Bab 4. Early Conclusion
Dari apa yang telah kita bahas pada bab-bab sebelumnya, kita
menyadari bahwa yang konstan adalah perubahan itu sendri. Tapi dari zaman
feodalisme hingga era saat ini, kapitalisme selalu memiliki sifat yang sama
atas eksploitasi. Bahkan perkembangan ilmu pengetahuan, kemajuan teknologi pada
akhirnya mempercepat dan memperkokoh surplus value dalam kapitalisme. Semacam
ada paradoks atau hubungan yang terbalik antara kemajuan ilmu pengetahuan dan
nasib umat manusia sebagai buruh. Fenome melihat gerak alam dan efek berputar
ini disebut dialektika.
Pieree memperlihatkan contoh sederhana mengenai dialektika. Segelas
air yang mula-mula suhunya 9 derajat, dimasukan dalam tunggku akan berubah
menjadi 90 derajat, kemudian naik menjadi 99 derajat. Meskipun ada perubahan,
dia tetap air, tapi dipanaskan lagi hingga 100 derajat, sebagian air tersebut
sudah menjadi uap—perubahan kondisi secara tiba-tiba. Pada poin ini perubahan
kualitatif merupakan perubahan bertahap atas perubahan-perubahan sebelumnya.
Sama seperti kapitalisme, kita menyadaari bahwa perubahannya berangsur-angusur
dari zaman feodalimse, kolonialisme,
revolusi industri hingga hari ini. Dan perubahan dari satu zaman ke
zaman baru dipengaruhi oleh satu zaman sebelumnya hingga berakhir pada pengakumulasian
kapital di segelintir orang.
Kemudaian kita juga telah melihat kontradiski-kontradiksi dalam
sejarah kapitalisme. Kontradiksi di tiap zaman tidak akan lahir jika tidak didukung
oleh sistem kapitalisme. Sama seperti kontradiksi perubahan keseimbangan dari
air menjadi uap tidak akan ada jika tidak ada api. Jadi ada satu kesatuan dua
element dalam satu kontradiksi. Kita tidak akan memahami proletariat jika tidak
ada borjuasi dan sebaliknya. Pertentangan antara keduanya tidak terjadi dalam
ruang vakum, melainkan ada secara nyata di masyarakat.

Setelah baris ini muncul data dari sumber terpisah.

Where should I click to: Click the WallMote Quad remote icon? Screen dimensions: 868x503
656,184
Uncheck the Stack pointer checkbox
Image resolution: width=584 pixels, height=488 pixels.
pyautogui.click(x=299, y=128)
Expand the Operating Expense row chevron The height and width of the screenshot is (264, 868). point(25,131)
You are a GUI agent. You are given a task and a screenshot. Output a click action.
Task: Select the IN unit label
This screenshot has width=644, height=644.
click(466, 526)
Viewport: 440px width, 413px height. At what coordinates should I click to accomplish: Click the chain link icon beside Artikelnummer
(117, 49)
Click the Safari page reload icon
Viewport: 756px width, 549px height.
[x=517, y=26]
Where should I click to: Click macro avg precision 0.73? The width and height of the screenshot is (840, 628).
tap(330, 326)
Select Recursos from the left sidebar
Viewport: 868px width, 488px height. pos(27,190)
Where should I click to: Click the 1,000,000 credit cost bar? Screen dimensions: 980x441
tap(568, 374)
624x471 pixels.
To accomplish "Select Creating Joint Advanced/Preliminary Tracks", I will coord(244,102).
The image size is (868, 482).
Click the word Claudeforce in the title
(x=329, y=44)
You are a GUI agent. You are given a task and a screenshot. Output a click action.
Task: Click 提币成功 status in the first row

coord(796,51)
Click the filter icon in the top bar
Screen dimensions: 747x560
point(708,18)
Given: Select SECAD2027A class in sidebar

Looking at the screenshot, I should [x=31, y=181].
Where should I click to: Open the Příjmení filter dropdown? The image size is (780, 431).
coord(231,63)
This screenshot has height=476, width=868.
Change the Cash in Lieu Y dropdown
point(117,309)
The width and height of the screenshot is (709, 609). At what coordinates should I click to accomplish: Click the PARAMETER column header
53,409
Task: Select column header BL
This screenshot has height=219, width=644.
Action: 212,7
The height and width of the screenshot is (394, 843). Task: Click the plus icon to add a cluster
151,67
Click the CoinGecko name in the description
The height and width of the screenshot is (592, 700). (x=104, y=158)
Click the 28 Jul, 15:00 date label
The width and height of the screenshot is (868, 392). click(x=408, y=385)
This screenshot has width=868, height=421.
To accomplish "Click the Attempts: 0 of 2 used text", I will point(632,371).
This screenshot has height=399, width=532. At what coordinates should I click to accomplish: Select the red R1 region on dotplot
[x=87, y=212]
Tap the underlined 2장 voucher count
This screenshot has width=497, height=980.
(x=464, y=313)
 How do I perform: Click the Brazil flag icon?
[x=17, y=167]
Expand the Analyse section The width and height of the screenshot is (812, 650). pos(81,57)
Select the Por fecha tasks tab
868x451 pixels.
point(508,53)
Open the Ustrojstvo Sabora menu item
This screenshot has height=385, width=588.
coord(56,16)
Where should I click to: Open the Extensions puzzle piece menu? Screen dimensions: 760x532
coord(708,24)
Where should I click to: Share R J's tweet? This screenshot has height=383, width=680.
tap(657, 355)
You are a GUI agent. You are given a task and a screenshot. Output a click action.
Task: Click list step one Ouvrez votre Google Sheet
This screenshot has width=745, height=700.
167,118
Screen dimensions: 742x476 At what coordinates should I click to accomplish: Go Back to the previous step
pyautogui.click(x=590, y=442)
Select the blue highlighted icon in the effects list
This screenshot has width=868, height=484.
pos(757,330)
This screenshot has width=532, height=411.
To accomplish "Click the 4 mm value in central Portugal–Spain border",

Kontradiksi tersebut, didukung oleh infrastruktur ekonomi,
infrastruktur ekonomi yang dan tak terbatas yang mencakup semua nilai: baik,
buruk, jahat, moral dll dikelompokan dalam satu kesatuan, yakni suprastruktur. Suprastruktur
sebagai satu kesatuan yang besar disusun oleh infrastruktur ekonomi. Sehingga
surpastruktur dengan demikian tergantung apa infrastruktur ekonominya. Di masa
kini, ekonomi sudah bangun atas ‘supporting
system’ mendukung’ pengakumulasian. Maka tidak heran jika nilai
suprastruktur kita seperti apa yang baik dan yang buruk berangkat dari
pengandaian-pengandain naif inftrastruktur ekonomi . Seperti hak kepemilikan
properti rivat dll, sehingga ada yang memiliki dan tidak memiliki. Sayangnya
pola seperti dilegalkan oleh hukum, filsafat dll.
Kita harus menyadari bahwa meskipun suprastruktur
dipengaruhi oleh infrasntruktur, tidak selama hubungan antara keduanya selalu
melalui asas kausalitas. A selalu melahirkan B misalnya dalam logika kausalitas,
B disebabkan oleh A. Tapi dalam dialektika kasusnya tidak selalu seperti itu. Dalam
kontes ini, infrastruktur memang dipengaruhi oleh suprastruktur, tapi dia
memiliki kekuatan yang justru mampu mengubah infrastruktur. Kejadian ini bisa
kita lihat pada revolusi negara kapitals menjadi negara sosialis.